– Да, – отвечал с живостью Франклин, – прежде всего скажите ему, что мы хотели бы опять вынести его из-под тени его виноградников в шум общественной жизни. Он – благороднейший из всех людей нашего времени, и, без сомнения, самой возвышенной чертой его характера было то, что, подобно великому римскому герою Цинциннату, он удалился с мирную сельскую жизнь, как только завершил свою задачу вождя нашей славной революции. Вся Европа была поражена, что Вашингтон вновь превратился в простого гражданина с берегов Потомака. Но миру еще нужен Вашингтон, и бессмертный вождь новейшей революции не может укрываться для разведения капусты или для скотоводства.
– Мне кажется, – весело воскликнул шедший позади них Шамфор, – что отец Франклин сердится на опоздание нашего обеда и из-за того так презрительно отзывается о продуктах сельского хозяйства Вашингтона, хотя нашей милейшей покровительницей было нам объявлено, что между прочими великолепиями мы получим и вашингтонскую ветчину! Не будем же портить этого источника, который, при добром содействии генерала Лафайетта, останется открытым и на будущее время. Я рассчитываю еще на стаканчик того чудного ликера из персиков, получаемого также генералом Лафайеттом с Вашингтонского завода, которым, я надеюсь, мы сегодня довершим наш культ Америке. Недостаточные ли все это причины, чтобы оставить Вашингтон и на будущее время вдали от государственных дел?
Все расхохотались от этой забавной выходки Шамфора.

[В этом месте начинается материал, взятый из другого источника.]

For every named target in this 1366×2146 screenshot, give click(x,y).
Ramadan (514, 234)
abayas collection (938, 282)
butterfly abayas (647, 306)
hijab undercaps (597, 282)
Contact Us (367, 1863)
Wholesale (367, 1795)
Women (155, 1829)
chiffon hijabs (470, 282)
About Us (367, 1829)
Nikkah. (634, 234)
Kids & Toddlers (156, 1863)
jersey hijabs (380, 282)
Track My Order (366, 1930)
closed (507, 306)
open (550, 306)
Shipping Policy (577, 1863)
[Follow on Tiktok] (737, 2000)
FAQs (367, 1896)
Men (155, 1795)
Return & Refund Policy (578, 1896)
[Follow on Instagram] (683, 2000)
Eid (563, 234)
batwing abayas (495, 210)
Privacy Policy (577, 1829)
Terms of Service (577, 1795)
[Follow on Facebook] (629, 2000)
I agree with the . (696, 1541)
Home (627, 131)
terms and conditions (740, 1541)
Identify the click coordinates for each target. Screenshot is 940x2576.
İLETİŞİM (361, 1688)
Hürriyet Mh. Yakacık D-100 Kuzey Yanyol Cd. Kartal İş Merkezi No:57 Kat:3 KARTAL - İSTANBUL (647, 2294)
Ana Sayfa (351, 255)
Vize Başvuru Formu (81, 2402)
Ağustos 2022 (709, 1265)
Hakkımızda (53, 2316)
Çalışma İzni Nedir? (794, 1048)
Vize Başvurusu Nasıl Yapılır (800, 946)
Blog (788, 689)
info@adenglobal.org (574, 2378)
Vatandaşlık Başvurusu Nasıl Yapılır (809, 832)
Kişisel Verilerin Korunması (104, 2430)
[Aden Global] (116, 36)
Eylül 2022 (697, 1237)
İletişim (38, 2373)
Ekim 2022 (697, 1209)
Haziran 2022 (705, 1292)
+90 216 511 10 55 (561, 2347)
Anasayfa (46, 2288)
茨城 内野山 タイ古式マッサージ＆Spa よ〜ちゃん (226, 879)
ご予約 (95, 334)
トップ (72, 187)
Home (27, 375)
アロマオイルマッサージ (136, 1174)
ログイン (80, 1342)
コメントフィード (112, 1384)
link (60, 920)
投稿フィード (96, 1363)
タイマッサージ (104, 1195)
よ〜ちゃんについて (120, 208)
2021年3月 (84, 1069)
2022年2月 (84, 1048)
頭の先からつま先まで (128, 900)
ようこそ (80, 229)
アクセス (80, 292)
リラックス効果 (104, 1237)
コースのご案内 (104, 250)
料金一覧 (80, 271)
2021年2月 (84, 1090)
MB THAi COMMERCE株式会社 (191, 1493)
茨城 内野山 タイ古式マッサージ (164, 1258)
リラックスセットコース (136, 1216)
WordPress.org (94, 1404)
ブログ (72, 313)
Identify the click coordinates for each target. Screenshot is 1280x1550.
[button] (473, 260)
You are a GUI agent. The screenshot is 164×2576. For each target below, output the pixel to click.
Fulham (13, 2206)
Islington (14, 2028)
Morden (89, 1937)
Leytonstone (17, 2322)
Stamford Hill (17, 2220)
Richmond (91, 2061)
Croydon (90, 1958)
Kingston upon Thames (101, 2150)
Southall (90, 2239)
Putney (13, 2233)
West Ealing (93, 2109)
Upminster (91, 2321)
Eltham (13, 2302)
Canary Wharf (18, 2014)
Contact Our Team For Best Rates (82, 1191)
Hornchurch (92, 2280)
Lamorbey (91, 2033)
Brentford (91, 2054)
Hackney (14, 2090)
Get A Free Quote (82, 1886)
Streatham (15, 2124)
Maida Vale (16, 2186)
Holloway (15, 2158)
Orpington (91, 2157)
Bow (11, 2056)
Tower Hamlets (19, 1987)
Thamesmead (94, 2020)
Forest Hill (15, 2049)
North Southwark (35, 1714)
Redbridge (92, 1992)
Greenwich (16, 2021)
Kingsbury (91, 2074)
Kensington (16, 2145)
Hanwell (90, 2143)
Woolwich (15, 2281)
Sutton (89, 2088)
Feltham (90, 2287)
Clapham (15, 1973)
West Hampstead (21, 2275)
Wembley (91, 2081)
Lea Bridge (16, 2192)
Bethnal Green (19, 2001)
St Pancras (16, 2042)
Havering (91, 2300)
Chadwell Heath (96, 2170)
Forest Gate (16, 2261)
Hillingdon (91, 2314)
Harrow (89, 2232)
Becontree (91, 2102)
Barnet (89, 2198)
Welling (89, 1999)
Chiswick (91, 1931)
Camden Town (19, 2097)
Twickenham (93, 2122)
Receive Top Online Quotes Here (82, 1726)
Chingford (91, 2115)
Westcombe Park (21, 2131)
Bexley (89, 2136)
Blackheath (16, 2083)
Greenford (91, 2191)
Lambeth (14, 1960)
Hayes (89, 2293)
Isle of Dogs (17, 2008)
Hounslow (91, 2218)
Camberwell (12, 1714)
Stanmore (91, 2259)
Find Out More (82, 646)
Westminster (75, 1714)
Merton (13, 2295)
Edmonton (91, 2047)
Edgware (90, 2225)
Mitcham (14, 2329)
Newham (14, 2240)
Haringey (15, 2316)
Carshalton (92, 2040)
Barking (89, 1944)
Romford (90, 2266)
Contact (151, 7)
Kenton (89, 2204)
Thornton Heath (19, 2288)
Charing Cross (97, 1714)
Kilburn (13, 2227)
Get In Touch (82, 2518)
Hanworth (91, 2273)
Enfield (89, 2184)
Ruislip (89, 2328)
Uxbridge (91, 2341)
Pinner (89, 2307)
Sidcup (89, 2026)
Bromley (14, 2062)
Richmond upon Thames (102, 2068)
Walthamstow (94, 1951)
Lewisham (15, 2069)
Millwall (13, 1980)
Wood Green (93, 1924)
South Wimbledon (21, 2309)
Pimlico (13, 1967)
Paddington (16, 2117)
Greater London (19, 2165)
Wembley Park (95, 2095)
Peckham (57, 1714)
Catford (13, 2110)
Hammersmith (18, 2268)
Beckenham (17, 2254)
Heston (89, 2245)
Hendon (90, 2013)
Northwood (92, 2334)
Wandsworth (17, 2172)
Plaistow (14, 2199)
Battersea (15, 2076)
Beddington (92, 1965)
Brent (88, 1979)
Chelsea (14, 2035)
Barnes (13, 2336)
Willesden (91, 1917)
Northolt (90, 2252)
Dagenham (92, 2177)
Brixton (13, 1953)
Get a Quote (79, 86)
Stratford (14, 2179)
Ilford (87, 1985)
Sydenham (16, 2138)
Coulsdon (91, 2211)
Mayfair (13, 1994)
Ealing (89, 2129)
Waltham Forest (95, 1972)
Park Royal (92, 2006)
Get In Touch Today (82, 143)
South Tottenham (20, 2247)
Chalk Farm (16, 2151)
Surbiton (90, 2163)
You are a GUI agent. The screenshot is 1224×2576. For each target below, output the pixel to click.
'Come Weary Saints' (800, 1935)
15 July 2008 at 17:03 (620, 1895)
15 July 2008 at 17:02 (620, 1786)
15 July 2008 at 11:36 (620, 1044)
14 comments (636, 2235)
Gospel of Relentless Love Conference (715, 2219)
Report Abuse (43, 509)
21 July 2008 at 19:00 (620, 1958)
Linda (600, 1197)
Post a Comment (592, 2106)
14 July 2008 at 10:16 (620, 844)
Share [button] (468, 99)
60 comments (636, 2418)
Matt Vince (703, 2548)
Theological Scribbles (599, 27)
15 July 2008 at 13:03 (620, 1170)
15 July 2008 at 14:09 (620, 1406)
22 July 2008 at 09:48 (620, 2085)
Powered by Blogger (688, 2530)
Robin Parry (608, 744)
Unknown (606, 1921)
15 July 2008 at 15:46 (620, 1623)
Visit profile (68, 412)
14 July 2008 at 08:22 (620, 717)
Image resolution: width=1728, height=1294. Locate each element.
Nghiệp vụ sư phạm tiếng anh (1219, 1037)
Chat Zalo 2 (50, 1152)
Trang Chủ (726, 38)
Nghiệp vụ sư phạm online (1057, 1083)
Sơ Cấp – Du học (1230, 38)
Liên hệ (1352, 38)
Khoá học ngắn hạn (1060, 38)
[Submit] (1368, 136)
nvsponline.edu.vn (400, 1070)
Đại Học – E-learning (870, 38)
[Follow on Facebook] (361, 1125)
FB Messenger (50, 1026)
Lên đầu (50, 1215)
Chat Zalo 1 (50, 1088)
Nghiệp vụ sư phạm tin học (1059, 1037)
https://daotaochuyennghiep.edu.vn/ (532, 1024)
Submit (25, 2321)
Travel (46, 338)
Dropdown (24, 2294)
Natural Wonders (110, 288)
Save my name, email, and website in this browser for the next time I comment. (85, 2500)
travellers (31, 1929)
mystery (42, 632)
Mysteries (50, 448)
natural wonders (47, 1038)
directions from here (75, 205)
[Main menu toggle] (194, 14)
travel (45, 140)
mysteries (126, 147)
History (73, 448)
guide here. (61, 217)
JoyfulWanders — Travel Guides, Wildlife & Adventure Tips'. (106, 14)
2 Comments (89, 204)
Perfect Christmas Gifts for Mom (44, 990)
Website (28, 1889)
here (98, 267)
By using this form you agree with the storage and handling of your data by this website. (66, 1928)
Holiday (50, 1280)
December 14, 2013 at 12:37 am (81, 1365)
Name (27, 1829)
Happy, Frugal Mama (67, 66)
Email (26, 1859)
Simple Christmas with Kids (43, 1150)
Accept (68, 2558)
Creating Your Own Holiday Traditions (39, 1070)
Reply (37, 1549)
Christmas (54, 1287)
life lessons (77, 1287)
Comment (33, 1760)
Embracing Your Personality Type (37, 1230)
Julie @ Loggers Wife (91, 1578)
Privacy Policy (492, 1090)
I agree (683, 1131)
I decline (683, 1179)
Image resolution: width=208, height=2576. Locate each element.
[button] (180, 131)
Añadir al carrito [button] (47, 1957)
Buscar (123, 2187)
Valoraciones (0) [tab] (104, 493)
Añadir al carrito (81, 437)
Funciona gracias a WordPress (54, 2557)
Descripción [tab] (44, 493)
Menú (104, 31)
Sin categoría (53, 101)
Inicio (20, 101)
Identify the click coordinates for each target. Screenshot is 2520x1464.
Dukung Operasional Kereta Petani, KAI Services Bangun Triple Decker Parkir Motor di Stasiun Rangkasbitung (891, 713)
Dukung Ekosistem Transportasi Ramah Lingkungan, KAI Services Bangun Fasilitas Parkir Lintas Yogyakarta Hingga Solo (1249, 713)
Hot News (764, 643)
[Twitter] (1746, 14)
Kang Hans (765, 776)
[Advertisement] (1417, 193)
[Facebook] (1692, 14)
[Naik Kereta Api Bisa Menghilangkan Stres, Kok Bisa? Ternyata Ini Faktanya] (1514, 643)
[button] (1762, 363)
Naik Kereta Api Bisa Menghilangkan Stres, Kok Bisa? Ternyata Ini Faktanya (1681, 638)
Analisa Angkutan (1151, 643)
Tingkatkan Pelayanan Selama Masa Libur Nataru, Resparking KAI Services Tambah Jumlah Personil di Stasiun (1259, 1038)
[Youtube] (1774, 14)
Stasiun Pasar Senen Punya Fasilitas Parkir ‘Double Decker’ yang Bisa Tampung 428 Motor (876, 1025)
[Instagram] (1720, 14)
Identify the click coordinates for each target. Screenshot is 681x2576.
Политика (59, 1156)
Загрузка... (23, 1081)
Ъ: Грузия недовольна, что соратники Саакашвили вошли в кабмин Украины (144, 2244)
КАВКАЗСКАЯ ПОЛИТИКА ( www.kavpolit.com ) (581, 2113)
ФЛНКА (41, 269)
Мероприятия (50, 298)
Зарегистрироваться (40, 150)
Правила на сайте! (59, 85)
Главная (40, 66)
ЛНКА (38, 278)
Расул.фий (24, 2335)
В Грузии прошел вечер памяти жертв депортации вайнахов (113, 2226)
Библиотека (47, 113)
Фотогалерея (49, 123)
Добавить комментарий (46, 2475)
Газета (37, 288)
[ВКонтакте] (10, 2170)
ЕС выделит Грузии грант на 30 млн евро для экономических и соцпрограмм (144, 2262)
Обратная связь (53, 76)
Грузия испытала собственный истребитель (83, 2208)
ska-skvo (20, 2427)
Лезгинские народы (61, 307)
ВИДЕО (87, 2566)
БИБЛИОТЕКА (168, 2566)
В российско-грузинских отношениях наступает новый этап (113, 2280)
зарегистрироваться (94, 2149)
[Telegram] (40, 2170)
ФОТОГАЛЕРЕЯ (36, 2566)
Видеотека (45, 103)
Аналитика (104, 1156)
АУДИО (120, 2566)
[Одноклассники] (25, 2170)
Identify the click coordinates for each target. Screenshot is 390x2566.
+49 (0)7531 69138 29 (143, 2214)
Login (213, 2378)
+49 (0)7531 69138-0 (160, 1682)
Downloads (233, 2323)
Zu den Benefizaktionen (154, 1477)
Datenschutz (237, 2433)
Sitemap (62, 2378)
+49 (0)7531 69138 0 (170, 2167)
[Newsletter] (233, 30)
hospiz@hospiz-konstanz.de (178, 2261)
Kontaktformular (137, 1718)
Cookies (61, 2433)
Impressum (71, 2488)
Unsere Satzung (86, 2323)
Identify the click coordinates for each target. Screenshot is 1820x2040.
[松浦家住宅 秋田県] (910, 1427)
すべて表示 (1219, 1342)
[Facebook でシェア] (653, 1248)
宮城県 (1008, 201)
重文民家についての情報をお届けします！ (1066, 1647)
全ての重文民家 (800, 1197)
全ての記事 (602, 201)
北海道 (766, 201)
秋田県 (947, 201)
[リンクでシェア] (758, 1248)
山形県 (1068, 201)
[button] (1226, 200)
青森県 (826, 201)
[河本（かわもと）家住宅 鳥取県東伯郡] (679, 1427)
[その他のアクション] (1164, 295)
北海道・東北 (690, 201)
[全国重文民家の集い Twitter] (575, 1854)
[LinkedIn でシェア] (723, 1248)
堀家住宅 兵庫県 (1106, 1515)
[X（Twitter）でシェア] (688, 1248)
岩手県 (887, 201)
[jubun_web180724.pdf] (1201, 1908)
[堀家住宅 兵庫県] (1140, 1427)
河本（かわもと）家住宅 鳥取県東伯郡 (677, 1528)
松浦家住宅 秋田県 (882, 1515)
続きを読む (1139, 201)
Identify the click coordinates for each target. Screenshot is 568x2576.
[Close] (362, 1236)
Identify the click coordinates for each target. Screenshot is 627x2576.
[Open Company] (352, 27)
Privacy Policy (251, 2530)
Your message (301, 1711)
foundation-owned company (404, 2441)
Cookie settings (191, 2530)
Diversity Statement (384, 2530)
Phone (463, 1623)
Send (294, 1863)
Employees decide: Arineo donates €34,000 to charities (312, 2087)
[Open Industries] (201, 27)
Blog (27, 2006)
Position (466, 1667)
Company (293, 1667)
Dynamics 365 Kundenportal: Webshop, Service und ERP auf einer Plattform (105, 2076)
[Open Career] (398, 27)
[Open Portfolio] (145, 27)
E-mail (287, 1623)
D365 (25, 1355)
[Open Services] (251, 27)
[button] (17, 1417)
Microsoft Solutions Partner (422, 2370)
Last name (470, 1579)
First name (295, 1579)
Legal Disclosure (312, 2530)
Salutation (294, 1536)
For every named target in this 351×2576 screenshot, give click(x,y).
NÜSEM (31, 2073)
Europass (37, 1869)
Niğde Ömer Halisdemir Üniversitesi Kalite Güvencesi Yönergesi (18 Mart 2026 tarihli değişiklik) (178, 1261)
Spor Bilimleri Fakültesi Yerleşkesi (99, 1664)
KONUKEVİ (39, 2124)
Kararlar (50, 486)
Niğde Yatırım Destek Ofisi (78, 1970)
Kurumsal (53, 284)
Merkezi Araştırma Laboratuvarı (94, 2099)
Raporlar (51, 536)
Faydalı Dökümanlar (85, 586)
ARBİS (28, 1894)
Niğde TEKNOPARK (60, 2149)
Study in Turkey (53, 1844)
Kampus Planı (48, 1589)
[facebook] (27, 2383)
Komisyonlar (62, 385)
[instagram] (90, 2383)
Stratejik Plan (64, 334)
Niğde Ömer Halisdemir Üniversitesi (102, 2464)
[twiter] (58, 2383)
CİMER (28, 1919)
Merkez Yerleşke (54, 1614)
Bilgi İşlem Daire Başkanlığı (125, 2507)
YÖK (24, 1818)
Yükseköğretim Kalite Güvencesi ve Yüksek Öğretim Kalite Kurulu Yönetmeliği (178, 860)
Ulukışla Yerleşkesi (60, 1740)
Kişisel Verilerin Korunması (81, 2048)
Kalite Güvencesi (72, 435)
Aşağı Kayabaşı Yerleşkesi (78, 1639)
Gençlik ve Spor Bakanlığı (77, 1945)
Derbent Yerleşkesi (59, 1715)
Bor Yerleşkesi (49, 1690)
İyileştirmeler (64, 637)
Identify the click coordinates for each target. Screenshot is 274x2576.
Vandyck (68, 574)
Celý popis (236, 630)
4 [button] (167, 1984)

– В самом деле, – заметила с очаровательной улыбкой госпожа Гельвециус, – американский культ за нашим маленьким сегодняшним обедом должен господствовать уже потому, что обед будет прост и составлен лишь из того, что посылает нам природа. Разумеется, я при этом не забыла любимого кушанья Франклина, яиц с горчицей, введенного им впервые в Париже и уже давно не считающегося варварским, а напротив, любимым модным кушаньем.
Бенджамин Франклин стукнул палкой в знак удовольствия и сказал, улыбаясь:
– Вы переполняете меру вашей доброты ко мне; но, с другой стороны, это возобновляет мою печаль, что я не могу всегда быть с вами и закончить жизнь под вашей охраной, мой добрый гений!
Тут они приблизились к приветливой вилле; слуга открыл ворота, и все гости вошли.
Франклин, не получивший ответа от госпожи Гельвециус на свое последнее объяснение, встал со сложенными накрест руками перед домом, задумчиво рассматривая одно место над входной дверью, где были заметны следы находившейся прежде мраморной доски.
– Я только теперь замечаю, дорогой друг мой, – сказал он почти сердито, – что вы велели снять доску, украшавшую фасад вашего дома. На ней была надпись, которую я очень любил; она прославляла Буало и Жандрона, живших здесь до вас, и была сочинена божественным Вольтером. Я должен побранить вас за это, потому что ни одно слово Вольтера не должно погибнуть, хотя бы самое незначительное слово, вышедшее из кующей молнию мастерской его духа. Ведь всем, что только будет сделано для новой эпохи свободы и равенства, всем мы обязаны Вольтеру. Он – гений, родоначальник нового времени, и американец Бенджамин Франклин как его ученик и поклонник, никогда не перестанет падать ниц при воспоминании об этом бессмертном.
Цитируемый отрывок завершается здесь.